Homeroidal
Bernard Knox
- The Husbands: An Account of Books III and IV of Homer’s ‘Iliad’ by Christopher Logue
Faber, 55 pp, £6.99, October 1994, ISBN 0 571 17198 2
I first came across Christopher Logue’s ‘account’ of the Iliad in 1975 at Oxford where I went to hear a vigorous reading by two young men of Patrocleia, his version of Book XVI. It was an opportunity to experience the poem in its original medium, by the ear rather than the eye. Homer himself had probably chanted his verses plucking the strings of a lyre, like the bard Demodocus in the Odyssey and for many centuries after his death people did not read Homer: they listened to skilled rhapsodes, whose dramatic delivery mesmerised audiences and earned the performers ample rewards, as we know from Plato’s Ion.
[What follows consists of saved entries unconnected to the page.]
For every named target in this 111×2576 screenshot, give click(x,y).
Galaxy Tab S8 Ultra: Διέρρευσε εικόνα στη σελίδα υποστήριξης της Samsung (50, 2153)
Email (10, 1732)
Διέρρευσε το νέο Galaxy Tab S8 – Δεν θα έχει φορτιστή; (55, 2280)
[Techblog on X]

I learned later, from the Preface to War Music, that Logue had undertaken the project at the suggestion of Donald Carne-Ross, who was then commissioning a version of the Iliad for the BBC.
Letters
Vol. 17 No. 11 · 8 June 1995
From August Kleinzahler
Bernard Knox knocks Christopher Logue’s Husbands for not being what it was never designed to be, a literal translation (LRB, 11 May). Really, it’s like going after Sonny Rollins for playing ‘All the Things You Are’ in a manner quite different from what Jerome Kern probably had in mind. But it’s a very interesting version, no? Logue has his antecedents in this sort of thing. Paraphrase, quote, interpolation – these are hardly cutting-edge techniques, but belong rather to good old High Modernism. Knox would have to know Pound’s ‘Homage to Sextus Propertius’, which takes considerable liberties with the original indeed, but gives us the most vital Propertius in English. He would know of Schoenberg’s liberties with Handel or Schnittke’s with Mozart or Lucian Freud’s version of Watteau in his Large Interior, W11. One could spend an afternoon ransacking libraries, museums and record-bins for examples of this sort of thing. When Logue writes of the sky agleam ‘As when Bikini flashlit the Pacific’, I cannot help but think he is aware that the Iliad was composed before atomic weapons were around.
August Kleinzahler
San Francisco
Vol. 17 No. 13 · 6 July 1995
From Bernard Knox
Mr Kleinzahler (Letters, 8 June) cites Pound’s Homage to Sextus Propertius as something I ‘would have to know’ in order to understand ‘good old High Modernism’. It so happens that I read and admired Pound’s version when I was a schoolboy in London in the early Thirties. Pound, however, unlike Logue, did not mangle the structure of his original, introduce a host of new characters with outlandish names, and lay on faecal and sexual obscenities with a lavish hand. There are phrases in Pound’s poem that send the reader back to Propertius’ text with new insight and sometimes to find an unnoticed felicity – something that will not happen to the reader of Logue, who does not know the original and who is for at least 50 per cent of the time drawing freely on his own lurid imagination.